I want to know how Gemma_lm.preprocessor.sequence_length handles large input data that exceeds the length
Thanks
tirthasheshpatel commented
The output is truncated if the length of the tokens in the prompt is greater than the sequence length. So, only the leftmost sequence_length
number of tokens will be present in the output. Here's an example:
from keras_nlp.models import MistralCausalLMPreprocessor
prompt = "This is how KerasNLP tokenizers work."
tokenizer = MistralCausalLMPreprocessor.from_preset("mistral_7b_en")
tokenizer(prompt, sequence_length=15)[0]['token_ids']
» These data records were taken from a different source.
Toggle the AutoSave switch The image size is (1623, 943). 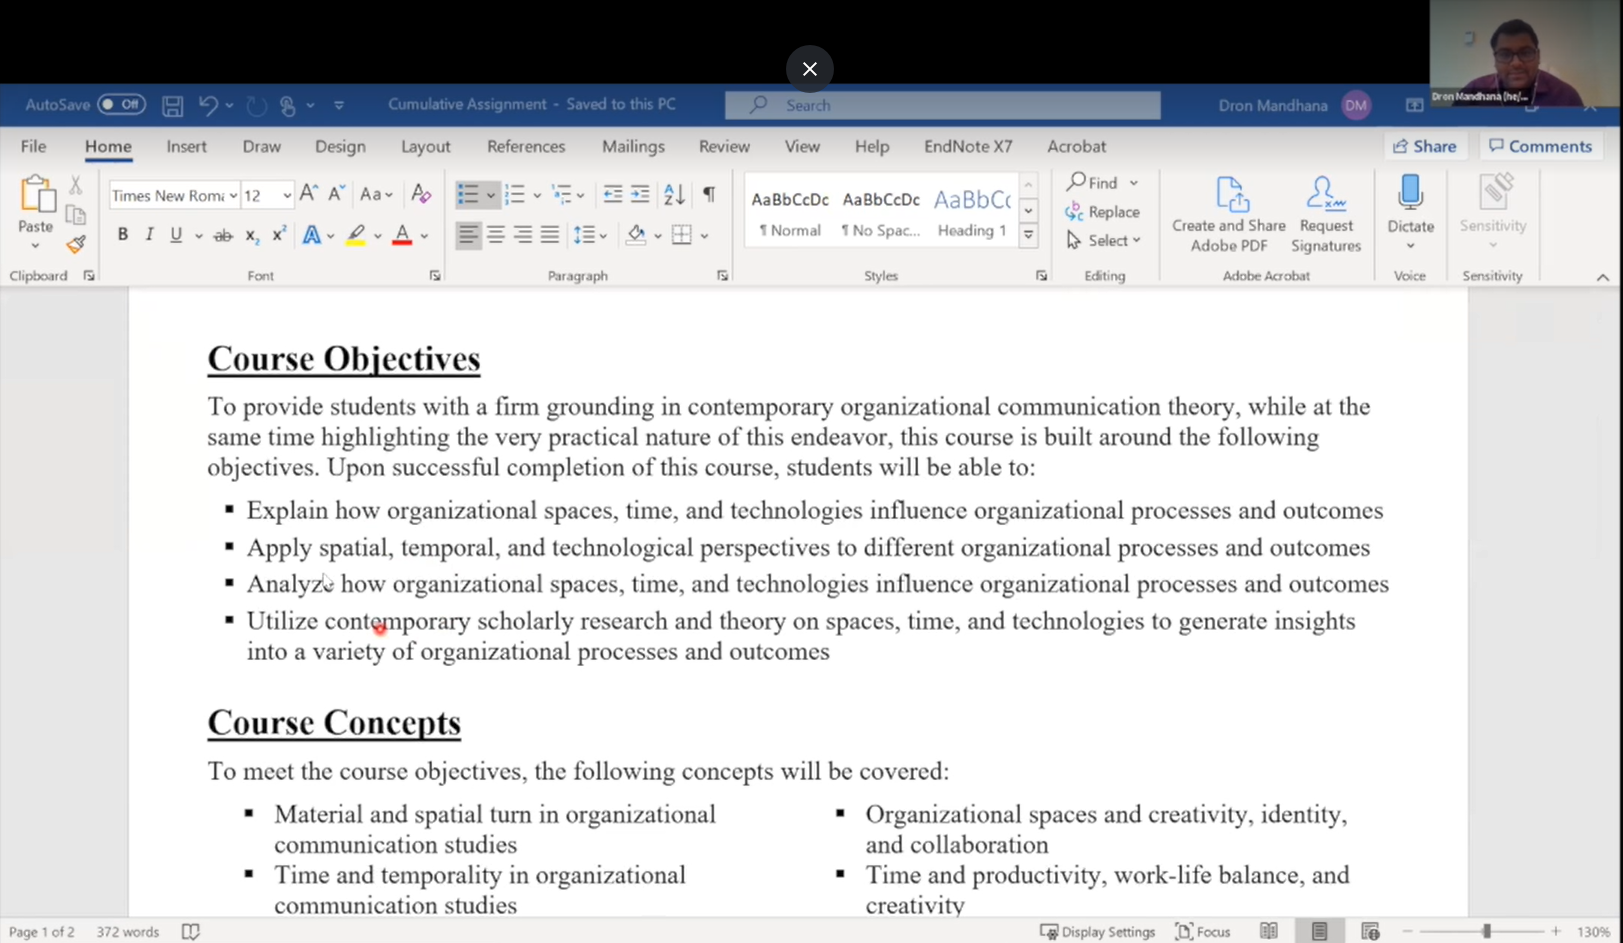[x=121, y=105]
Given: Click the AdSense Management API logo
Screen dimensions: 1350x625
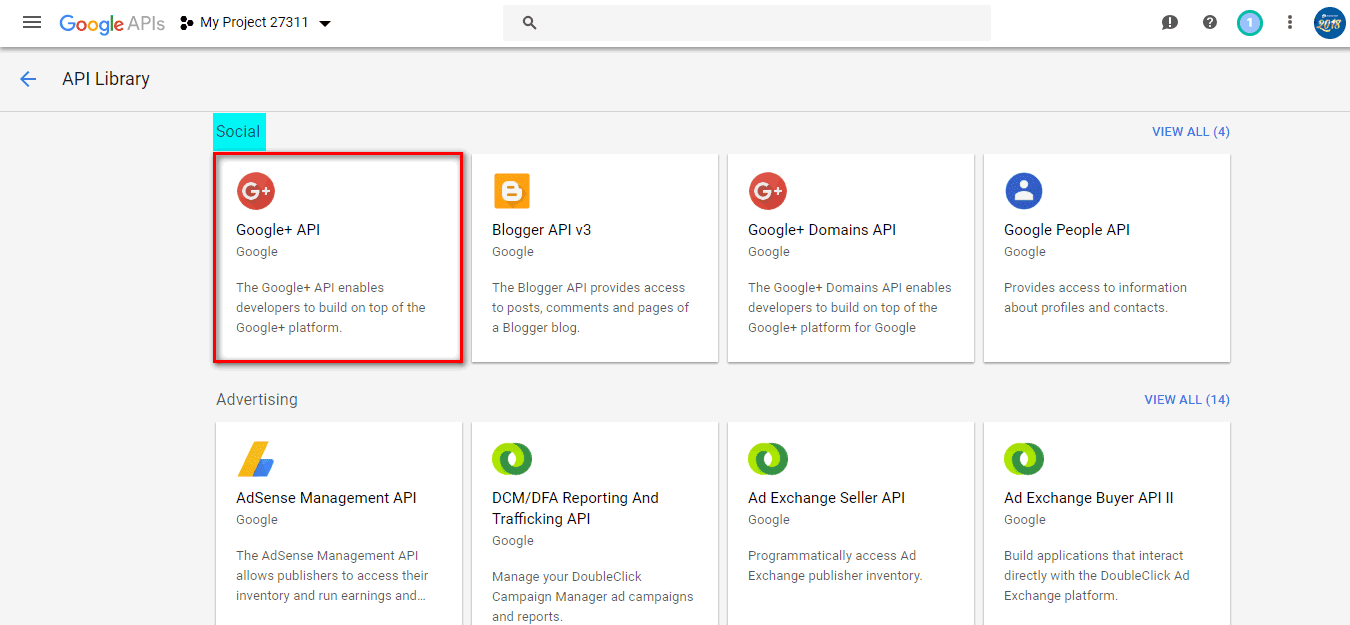Looking at the screenshot, I should pos(256,459).
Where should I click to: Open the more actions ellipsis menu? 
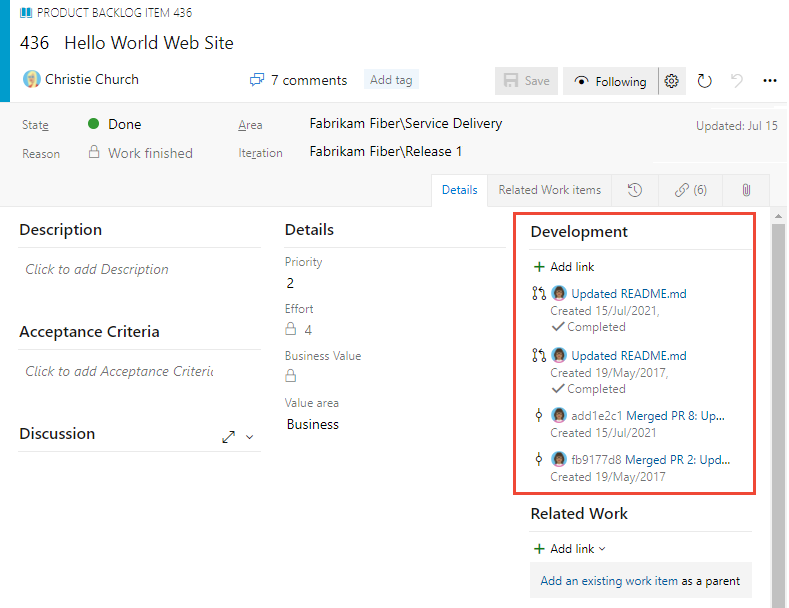tap(770, 82)
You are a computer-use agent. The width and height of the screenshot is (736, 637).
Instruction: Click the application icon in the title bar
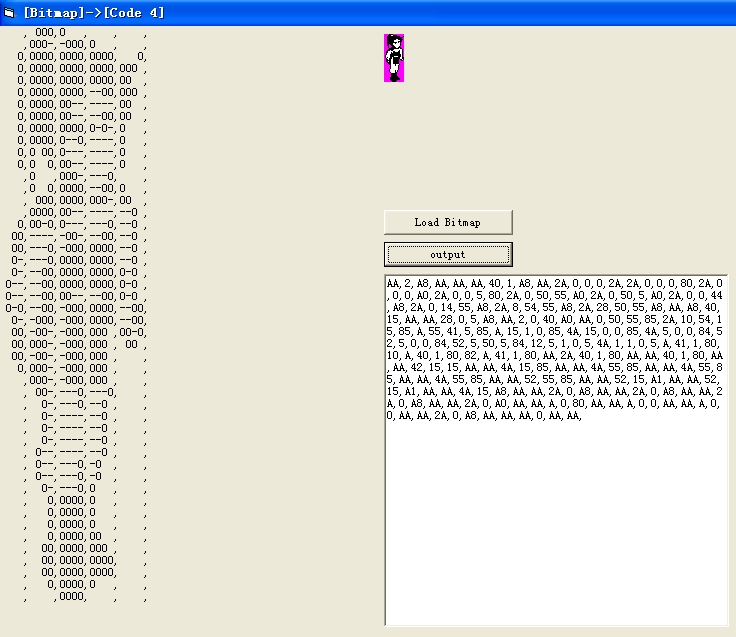(x=9, y=13)
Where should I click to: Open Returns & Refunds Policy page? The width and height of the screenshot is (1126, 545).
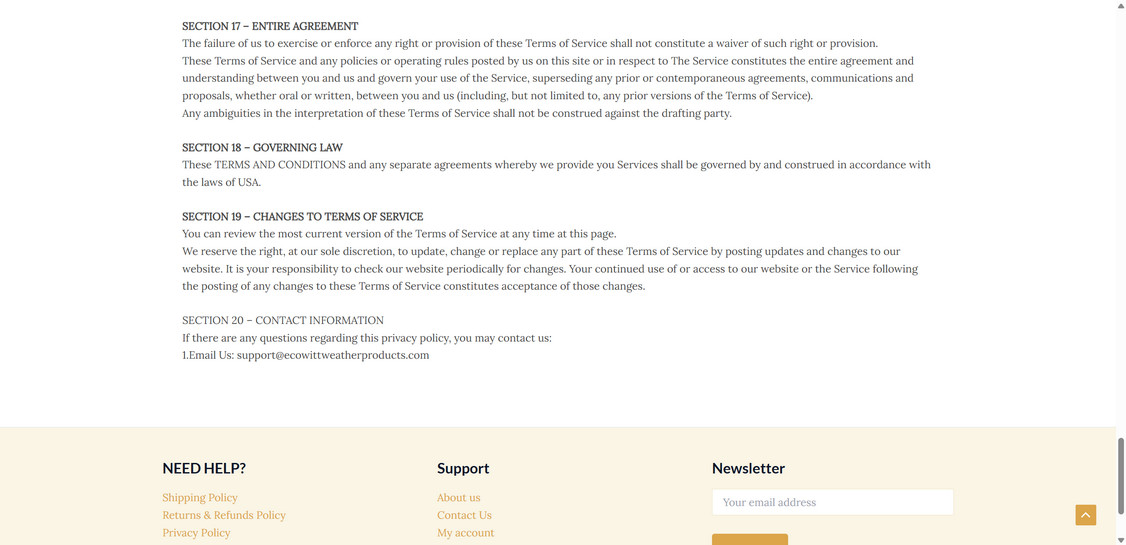[224, 515]
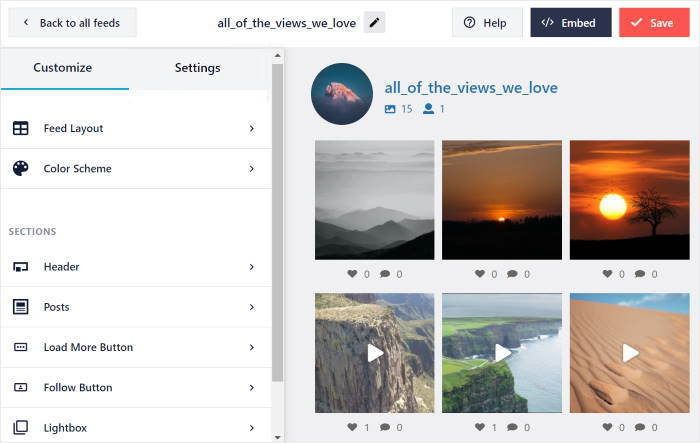Open the Posts settings chevron
Screen dimensions: 700x443
pos(251,307)
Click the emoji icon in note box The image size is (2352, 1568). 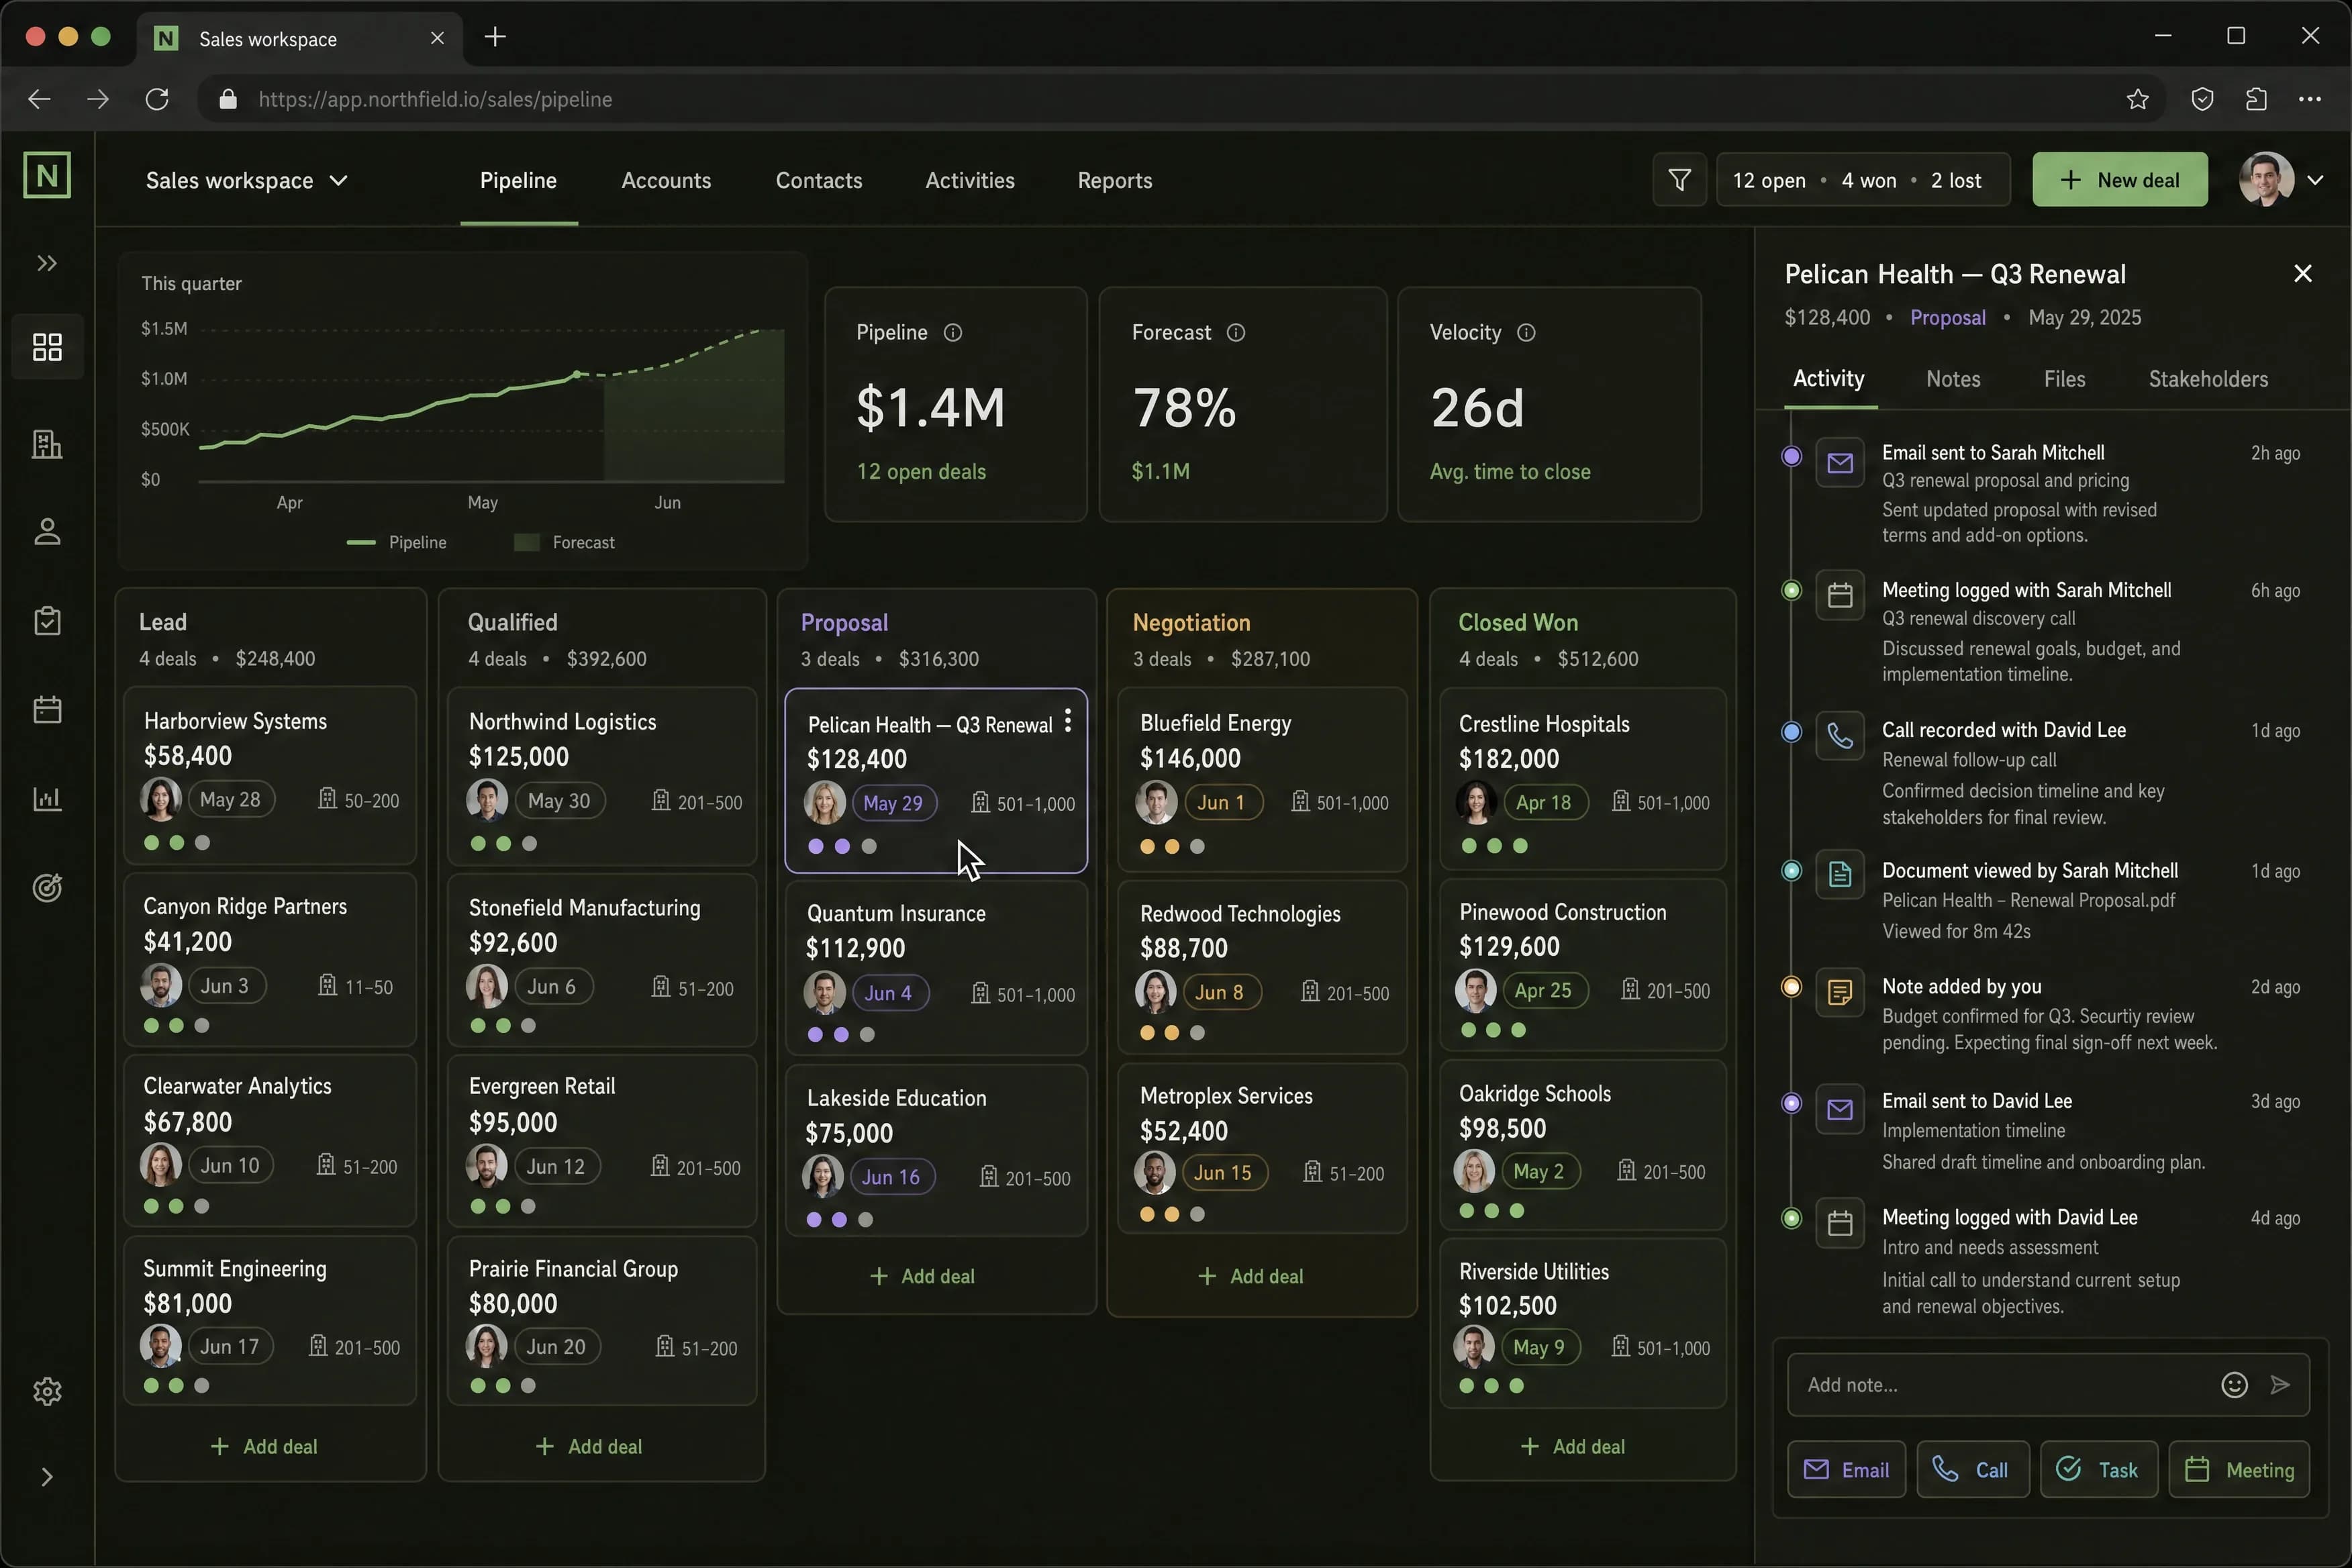(x=2234, y=1384)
# <tf.Tensor: shape=(15,), dtype=int32, numpy=
# array([ 1, 851, 349, 910, 524, 11234, 28759, 11661, 6029,
# 17916, 771, 0, 0, 0, 0], dtype=int32)>
tokenizer(prompt, sequence_length=5)[0]['token_ids']
# <tf.Tensor: shape=(5,), dtype=int32, numpy=array([ 1, 851, 349, 910, 524], dtype=int32)>
Let me know if this answers your question!
mostafamdy commented
Thanks😄
tirthasheshpatel commented
Closing it, if you have any other questions, feel free to reopen!